By MARK MOYAR
Published: December 19, 2009
Quantico, Va.
Leadership Survey Responses AS President Obama and his advisers planned their new approach to the Afghan war, the quality of Afghanistan’s security forces received unprecedented scrutiny, and rightly so. Far less attention, however, has been paid to the quality of American troops there. Of course, American forces don’t demand bribes from civilians at gunpoint or go absent for days, as Afghans have often done. But they face serious issues of their own, demanding prompt action.
The American corporals and privates who traverse the Afghan countryside today are not at issue. They risk life and limb every day, with little self-pity. Despite the strains of successive combat deployments, they keep re-enlisting at high rates.
The problems lie, rather, in the leadership ranks. Although many Army and Marine officers in Afghanistan are performing well, a significant portion are not demonstrating the vital leadership attributes of creativity, flexibility and initiative. In 2008, to better pinpoint these deficits, I surveyed 131 Army and Marine officers who had served in counterinsurgency operations in Iraq or Afghanistan or both, asking them each 42 questions about leadership in their services.
The results were striking. Many respondents said that field commanders relied too much on methods that worked in another place at another time but often did not work well now. Officers at higher levels are stifling the initiative of junior officers through micromanagement and policies to reduce risk. Onerous requirements for armored vehicles on patrols, for instance, are preventing the quick action needed for effective counterinsurgency. Of the Army veterans I surveyed, only 28 percent said that their service encouraged them to take risks, while a shocking 41 percent said that the Army discouraged it.
The climate of risk aversion begins in American society at large, which puts a higher premium on minimizing casualties than on defeating the enemy. It continues with American politicians and other elites who focus on the abuses at Abu Ghraib and Haditha in Iraq, but rarely point out the far more numerous instances of American valor.
It doesn’t need to be this way in the Army. After all, the Marine Corps has succeeded in inducing its officers to operate independently. More than twice as many Marine survey respondents as Army respondents — 58 percent — said that their service encouraged risk-taking. Marine culture is different because the career Marine officers who shape it are, on average, less risk-averse than career Army officers.
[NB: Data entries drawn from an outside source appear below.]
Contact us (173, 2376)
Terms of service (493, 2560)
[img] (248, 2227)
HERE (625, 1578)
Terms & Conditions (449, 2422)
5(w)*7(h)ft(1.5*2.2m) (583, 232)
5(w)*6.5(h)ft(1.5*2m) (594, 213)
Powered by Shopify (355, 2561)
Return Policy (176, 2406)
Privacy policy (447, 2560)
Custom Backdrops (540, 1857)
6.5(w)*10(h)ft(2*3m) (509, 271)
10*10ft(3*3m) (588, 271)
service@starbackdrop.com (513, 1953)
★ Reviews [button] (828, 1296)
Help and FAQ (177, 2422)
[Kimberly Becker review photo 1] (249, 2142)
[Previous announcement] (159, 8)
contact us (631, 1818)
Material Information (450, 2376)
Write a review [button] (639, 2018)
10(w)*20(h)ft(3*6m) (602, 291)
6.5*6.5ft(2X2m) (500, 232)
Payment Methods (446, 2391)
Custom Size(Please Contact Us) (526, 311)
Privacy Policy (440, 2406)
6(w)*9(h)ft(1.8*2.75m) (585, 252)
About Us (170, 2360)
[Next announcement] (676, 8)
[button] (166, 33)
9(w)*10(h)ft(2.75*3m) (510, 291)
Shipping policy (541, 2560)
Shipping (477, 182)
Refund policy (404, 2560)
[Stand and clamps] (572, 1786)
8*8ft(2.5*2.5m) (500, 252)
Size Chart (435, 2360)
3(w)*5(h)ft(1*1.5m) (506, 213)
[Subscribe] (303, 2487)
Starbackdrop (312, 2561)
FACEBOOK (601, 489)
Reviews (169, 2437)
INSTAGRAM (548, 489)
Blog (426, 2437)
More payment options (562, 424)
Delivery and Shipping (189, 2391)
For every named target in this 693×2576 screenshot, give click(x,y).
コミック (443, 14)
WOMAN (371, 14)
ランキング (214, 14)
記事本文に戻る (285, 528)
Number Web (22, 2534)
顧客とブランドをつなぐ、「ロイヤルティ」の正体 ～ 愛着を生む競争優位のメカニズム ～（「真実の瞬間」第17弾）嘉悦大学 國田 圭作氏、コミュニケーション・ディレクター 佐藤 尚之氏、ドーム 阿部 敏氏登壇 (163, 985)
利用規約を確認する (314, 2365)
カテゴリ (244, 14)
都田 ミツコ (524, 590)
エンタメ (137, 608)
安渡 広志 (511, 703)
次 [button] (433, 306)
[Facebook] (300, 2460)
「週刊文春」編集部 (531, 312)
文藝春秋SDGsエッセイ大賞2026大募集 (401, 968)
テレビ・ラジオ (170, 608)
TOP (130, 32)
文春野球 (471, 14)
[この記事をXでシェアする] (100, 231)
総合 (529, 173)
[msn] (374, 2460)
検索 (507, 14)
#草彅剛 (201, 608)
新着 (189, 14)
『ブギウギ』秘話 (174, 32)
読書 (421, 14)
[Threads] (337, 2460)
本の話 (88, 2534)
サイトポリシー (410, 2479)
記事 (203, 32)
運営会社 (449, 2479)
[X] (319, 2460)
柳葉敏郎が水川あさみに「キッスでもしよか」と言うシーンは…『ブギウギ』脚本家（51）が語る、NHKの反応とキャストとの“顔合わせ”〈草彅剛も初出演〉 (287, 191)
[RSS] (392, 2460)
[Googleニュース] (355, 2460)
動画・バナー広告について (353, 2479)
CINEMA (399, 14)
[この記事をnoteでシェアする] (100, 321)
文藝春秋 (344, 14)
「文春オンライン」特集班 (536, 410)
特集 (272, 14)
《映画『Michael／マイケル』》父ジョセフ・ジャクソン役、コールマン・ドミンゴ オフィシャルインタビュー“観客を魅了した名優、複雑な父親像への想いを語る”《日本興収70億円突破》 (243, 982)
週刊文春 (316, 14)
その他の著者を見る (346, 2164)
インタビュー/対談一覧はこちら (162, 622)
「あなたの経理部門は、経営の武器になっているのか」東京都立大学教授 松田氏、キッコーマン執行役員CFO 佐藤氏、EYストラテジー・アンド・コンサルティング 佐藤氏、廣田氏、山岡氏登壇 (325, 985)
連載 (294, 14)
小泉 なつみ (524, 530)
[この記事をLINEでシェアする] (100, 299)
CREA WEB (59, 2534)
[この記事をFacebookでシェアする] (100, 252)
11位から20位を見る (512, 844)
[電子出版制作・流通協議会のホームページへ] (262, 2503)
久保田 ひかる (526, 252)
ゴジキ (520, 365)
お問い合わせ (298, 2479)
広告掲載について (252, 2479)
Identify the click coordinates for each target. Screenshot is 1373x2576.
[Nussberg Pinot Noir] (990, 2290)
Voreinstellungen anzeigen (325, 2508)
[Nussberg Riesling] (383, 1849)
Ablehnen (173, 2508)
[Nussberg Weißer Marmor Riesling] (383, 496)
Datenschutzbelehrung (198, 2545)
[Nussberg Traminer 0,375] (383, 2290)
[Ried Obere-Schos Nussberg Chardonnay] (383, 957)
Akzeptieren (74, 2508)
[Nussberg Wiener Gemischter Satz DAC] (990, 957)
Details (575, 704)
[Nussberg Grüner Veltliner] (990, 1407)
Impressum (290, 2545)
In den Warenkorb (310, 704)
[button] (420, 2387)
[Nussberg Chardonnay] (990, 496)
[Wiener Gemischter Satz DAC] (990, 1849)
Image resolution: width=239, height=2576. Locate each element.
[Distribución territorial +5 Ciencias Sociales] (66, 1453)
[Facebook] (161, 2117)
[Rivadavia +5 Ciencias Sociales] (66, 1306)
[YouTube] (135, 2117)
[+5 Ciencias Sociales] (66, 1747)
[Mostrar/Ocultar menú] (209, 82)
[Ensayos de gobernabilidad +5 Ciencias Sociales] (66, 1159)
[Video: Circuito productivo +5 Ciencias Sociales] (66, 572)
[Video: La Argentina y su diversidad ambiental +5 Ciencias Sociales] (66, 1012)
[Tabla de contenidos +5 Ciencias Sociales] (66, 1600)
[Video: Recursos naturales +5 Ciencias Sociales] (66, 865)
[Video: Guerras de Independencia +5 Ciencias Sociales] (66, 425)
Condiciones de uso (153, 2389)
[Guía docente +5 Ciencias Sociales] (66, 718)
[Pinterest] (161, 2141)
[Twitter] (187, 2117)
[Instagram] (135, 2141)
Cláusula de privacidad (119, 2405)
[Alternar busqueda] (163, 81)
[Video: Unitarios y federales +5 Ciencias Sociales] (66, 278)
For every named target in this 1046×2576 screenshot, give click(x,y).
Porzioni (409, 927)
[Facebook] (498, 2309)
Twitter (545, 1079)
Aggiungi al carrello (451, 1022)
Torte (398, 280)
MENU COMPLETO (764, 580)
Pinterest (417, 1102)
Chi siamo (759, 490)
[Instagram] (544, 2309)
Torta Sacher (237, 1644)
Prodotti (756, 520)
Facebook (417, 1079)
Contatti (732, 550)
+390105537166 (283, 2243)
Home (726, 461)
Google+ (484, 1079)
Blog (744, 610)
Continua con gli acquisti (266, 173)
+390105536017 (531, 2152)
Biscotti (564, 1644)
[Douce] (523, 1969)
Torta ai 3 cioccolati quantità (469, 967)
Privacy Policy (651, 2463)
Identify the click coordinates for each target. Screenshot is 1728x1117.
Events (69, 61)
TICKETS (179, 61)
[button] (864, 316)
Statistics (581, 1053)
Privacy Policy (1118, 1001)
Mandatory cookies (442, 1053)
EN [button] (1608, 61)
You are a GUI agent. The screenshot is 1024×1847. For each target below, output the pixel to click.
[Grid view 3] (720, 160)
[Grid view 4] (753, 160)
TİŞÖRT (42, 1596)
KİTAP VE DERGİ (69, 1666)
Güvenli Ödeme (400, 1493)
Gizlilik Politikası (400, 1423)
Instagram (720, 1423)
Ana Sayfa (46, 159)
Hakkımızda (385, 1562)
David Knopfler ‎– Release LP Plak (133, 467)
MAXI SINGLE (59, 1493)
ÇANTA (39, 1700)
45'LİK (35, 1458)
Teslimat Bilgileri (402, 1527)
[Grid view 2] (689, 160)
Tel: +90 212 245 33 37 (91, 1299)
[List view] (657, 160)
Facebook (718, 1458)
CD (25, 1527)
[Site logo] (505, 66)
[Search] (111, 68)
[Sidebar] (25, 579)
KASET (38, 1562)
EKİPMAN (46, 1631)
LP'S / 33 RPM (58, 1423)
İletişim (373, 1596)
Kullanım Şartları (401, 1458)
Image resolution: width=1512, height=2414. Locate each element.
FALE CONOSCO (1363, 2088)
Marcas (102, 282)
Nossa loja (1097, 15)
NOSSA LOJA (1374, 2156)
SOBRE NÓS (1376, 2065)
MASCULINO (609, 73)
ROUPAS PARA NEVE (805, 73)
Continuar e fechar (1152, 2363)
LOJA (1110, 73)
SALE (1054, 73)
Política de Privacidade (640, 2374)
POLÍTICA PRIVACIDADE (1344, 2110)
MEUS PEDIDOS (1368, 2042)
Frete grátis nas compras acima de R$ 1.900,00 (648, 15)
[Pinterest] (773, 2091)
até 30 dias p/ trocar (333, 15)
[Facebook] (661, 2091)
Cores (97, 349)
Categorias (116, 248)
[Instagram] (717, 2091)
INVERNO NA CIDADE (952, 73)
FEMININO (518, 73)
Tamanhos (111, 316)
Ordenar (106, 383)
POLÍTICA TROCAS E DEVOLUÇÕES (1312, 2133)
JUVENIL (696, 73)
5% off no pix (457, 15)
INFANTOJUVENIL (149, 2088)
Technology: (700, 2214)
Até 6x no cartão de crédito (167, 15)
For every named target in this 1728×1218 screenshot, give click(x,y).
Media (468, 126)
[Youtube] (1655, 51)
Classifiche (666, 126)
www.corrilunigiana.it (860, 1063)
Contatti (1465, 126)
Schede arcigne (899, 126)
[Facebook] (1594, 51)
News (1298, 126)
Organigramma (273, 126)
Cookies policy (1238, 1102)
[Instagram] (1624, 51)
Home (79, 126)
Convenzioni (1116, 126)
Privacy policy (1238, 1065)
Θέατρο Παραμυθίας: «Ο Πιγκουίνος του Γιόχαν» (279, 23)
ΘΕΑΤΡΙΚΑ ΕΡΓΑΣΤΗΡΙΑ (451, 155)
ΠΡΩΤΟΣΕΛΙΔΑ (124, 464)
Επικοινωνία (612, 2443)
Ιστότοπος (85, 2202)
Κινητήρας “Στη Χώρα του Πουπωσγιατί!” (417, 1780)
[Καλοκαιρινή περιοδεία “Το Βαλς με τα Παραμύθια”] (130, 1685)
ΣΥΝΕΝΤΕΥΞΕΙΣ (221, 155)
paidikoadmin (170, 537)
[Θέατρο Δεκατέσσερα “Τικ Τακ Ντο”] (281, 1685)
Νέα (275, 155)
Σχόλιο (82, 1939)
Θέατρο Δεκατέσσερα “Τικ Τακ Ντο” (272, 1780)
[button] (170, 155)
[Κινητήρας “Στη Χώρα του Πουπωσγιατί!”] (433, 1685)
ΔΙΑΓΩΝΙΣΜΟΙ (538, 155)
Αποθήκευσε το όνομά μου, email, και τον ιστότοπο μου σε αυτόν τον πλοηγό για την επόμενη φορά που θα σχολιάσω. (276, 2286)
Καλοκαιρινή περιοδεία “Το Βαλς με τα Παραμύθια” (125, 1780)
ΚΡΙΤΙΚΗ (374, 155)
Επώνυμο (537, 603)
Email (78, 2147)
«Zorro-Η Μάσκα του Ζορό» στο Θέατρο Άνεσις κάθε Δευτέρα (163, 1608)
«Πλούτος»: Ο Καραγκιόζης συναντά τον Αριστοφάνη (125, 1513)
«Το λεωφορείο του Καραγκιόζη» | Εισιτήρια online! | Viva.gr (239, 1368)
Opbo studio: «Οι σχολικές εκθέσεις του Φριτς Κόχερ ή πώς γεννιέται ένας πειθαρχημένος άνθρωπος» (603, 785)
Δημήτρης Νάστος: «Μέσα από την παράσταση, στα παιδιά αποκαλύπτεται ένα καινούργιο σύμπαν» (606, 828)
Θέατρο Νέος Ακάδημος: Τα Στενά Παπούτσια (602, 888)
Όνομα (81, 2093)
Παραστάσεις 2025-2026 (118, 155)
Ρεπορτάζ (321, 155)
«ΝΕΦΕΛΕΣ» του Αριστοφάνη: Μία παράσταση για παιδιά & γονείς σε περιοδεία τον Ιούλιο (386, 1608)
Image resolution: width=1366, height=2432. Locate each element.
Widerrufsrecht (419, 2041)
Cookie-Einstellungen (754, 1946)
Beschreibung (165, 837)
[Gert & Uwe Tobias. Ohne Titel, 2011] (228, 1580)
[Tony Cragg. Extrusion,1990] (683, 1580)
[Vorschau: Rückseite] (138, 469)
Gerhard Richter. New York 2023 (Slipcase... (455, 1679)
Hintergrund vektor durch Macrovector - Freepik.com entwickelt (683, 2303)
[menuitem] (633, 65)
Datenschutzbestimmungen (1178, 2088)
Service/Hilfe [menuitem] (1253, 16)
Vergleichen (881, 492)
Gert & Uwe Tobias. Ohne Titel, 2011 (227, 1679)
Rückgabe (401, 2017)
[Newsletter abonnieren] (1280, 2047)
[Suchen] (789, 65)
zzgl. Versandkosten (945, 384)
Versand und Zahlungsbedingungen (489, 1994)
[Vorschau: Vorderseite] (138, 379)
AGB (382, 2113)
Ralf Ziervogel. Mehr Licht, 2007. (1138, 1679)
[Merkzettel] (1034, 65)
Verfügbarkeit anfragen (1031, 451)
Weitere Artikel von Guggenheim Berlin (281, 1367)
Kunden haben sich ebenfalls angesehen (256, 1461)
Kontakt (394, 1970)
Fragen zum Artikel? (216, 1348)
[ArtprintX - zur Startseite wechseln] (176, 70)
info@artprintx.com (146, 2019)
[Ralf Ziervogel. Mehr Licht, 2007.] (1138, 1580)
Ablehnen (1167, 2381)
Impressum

Researchers have found that the leadership ranks of big organizations are dominated by either “sensing-judging” or “intuitive thinking” personality types. Those in the former category rely primarily on the five senses to tell them about the world; they prefer structure and standardization, doing things by the book and maintaining tight control.
In the late 20th century, the Army gravitated toward standardization, as peacetime militaries often do, and consequently rewarded the sensing-judging officers who are now the Army’s generals and colonels. But this personality type functions less well in activities that change frequently or demand regular risk-taking, like technological development or counterinsurgency. Organizations that thrive under such conditions are most often led by people with intuitive-thinking personalities. These people are quick to identify the need for change and to solve problems by venturing outside the box.
Today, the Army has more intuitive-thinking people among its lieutenants and captains than at the upper levels. Too many of these junior officers continue to leave the service out of disillusionment with its rigidity and risk aversion. To their credit, Secretary of Defense Robert Gates and the Army chief of staff, Gen. George Casey, have been trying to fix this problem, directing promotion boards to value creativity and initiative. But more drastic treatment is required.
The military should incorporate personality test results into military personnel files, and promotion boards should be required to select higher percentages of those who fall into the intuitive-thinking group. Many highly successful businesses factor personality testing into promotion decisions; the military, with far more at stake, should be no less savvy.
More immediately, our generals should repeatedly visit the colonels who command brigades and battalions to see if they are encouraging subordinates to innovate and take risks. Commanders who refuse to stop micromanaging should be relieved. The change may be disruptive and painful, but in the long run it will save lives and shorten wars.
Mark Moyar is a professor of national security affairs at Marine Corps University and the author of “A Question of Command: Counterinsurgency From the Civil War to Iraq.”